Gastel Etzwane
L’Allemagne et Israël unissent leurs forces : Volkswagen reconvertit une usine pour produire des composants du Dôme de fer
- 24/3/2026 - Quatre-vingts ans après avoir fabriqué des véhicules et des armements pour le régime nazi en exploitant le travail forcé, Volkswagen s’apprête à mettre ses compétences industrielles au service de la machine de guerre israélienne. Selon des informations révélées par le Financial Times et confirmées par Reuters, le constructeur allemand est en pourparlers avancés avec Rafael Advanced Defence Systems (entreprise d’armement détenue par l’État israélien) pour transformer son usine d’Osnabrück en site de production de composants pour le système antimissile Dôme de fer (Iron Dome).
L’usine, qui emploie environ 2 300 salariés et produit actuellement le T-Roc Cabriolet (dont la fabrication s’arrêtera en 2027), fabriquerait des camions lourds porteurs de missiles, des lanceurs et des groupes électrogènes. Rafael resterait responsable de la production des missiles intercepteurs eux-mêmes. La production pourrait débuter dans un délai de 12 à 18 mois, sous réserve de l’accord des salariés. Le gouvernement allemand soutient activement ce projet, présenté comme une mesure de politique industrielle pour sauver les emplois du site menacé de fermeture.
Volkswagen insiste sur le fait qu’elle ne produira pas d’armes directement, mais seulement des « composants ». Pourtant, ces éléments sont indispensables au fonctionnement du Dôme de fer, système qui a déjà été massivement utilisé dans les opérations militaires israéliennes à Gaza.
Une ironie historique qui interroge
L’histoire ne manque pas d’amertume. Fondée en 1937 sous le IIIe Reich avec Adolf Hitler comme figure symbolique, Volkswagen a massivement basculé dans la production militaire pendant la Seconde Guerre mondiale. Ses usines ont recours au travail forcé : des dizaines de milliers de Juifs, de prisonniers de guerre soviétiques, de Polonais et d’autres civils ont été exploités dans des conditions inhumaines. Des milliers y ont perdu la vie.
L’entreprise n’a reconnu officiellement sa responsabilité morale et versé des indemnisations symboliques qu’en 1998, soit plus de cinquante ans après la fin de la guerre.
Aujourd’hui, sur le même sol allemand, avec le soutien explicite du gouvernement, cette même entreprise se voit orientée vers la production de composants d’un système d’armement israélien. Ce partenariat intervient alors que la guerre menée par Israël à Gaza a déjà causé la mort de dizaines de milliers de civils palestiniens, la destruction massive d’écoles, d’hôpitaux et d’infrastructures civiles, et soulevé de graves accusations de violations du droit international.
L’Allemagne, qui se présente depuis des décennies comme le rempart moral contre l’antisémitisme et l’héritière d’une « responsabilité historique » envers Israël, choisit une fois de plus de privilégier un soutien inconditionnel à Tel-Aviv, y compris dans le domaine militaire, plutôt que de questionner les conséquences humanitaires de cette alliance.

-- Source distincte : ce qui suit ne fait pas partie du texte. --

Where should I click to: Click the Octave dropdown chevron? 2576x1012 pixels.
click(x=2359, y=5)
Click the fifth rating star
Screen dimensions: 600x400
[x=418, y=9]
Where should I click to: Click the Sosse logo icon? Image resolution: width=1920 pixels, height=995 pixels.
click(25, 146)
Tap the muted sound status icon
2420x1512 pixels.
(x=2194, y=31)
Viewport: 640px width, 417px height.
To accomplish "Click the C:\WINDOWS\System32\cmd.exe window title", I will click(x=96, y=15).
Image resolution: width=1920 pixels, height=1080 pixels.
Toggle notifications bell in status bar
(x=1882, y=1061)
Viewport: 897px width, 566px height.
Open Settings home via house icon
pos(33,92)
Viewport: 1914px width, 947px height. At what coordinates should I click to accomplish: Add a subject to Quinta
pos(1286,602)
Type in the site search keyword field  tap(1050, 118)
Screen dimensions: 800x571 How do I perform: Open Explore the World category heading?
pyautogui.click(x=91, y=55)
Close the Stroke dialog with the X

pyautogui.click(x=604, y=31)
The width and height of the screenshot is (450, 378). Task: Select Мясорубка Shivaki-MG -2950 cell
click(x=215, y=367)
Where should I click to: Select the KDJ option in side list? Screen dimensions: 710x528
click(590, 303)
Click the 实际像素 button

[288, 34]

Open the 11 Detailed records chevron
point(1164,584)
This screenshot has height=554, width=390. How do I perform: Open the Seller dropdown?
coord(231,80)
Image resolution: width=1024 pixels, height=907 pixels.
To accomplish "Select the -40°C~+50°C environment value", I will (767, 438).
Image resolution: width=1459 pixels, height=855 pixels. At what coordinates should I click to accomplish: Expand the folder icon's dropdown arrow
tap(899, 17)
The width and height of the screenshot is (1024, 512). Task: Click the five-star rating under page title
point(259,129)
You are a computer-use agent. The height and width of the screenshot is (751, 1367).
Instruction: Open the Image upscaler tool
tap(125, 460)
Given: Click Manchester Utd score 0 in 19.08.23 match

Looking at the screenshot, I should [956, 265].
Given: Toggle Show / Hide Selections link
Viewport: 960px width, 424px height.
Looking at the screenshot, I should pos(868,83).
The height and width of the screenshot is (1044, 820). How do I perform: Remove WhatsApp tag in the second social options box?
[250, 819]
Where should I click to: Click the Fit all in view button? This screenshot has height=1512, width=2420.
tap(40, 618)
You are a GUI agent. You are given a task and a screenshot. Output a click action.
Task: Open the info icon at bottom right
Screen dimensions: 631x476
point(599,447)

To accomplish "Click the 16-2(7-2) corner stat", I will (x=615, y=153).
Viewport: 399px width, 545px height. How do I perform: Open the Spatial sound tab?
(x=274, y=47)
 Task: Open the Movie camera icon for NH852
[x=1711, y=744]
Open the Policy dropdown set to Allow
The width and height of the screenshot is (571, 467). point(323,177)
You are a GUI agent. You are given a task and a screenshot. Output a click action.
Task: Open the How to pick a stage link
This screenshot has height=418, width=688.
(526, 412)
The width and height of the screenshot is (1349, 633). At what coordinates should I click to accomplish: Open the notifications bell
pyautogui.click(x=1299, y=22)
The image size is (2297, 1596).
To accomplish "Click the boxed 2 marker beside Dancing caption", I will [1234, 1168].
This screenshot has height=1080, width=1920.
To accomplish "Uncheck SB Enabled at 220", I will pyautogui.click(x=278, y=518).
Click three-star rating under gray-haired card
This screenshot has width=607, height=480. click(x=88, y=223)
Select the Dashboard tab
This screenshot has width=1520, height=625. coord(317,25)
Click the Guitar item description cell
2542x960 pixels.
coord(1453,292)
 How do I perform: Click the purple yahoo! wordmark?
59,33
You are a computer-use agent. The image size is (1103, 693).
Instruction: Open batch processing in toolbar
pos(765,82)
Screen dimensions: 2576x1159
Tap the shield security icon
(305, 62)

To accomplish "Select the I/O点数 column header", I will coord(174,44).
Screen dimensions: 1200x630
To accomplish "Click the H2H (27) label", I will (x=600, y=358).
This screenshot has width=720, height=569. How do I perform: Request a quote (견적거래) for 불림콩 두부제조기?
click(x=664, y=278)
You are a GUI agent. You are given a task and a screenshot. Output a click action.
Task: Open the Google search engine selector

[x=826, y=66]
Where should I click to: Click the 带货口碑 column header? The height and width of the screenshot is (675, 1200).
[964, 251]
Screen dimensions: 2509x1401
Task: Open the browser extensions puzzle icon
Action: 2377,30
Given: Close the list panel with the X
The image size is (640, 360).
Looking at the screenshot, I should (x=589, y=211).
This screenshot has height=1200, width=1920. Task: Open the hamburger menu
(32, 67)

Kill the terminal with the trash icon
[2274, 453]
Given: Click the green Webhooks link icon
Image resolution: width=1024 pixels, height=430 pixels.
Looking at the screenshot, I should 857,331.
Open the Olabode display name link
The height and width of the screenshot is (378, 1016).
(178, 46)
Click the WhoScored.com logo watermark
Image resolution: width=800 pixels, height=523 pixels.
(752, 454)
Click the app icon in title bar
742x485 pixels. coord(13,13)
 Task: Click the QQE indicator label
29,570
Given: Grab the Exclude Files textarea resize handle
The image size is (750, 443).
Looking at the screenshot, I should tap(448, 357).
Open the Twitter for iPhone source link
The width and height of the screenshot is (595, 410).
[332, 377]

Ce faisant, elle transforme une usine civile en maillon d’une chaîne de production de guerre, tout en invoquant la sauvegarde de l’emploi.
Rafael, entreprise publique israélienne, gagne ainsi un partenaire industriel de premier plan en Europe, tandis que Berlin renforce sa posture de « bouclier » pour Israël, au moment où le conflit au Moyen-Orient continue de faire des ravages parmi les populations civiles.
Cette reconversion n’est pas une simple décision économique. Elle révèle les contradictions profondes d’une Allemagne qui, tout en invoquant le « plus jamais ça » face à son passé nazi, s’engage activement dans la militarisation et le soutien à une guerre qui provoque aujourd’hui des souffrances massives.
Quatre-vingts ans plus tard, les chaînes de production allemandes changent de destination… mais la logique de l’armement et du pragmatisme industriel semble, elle, tristement inchangée.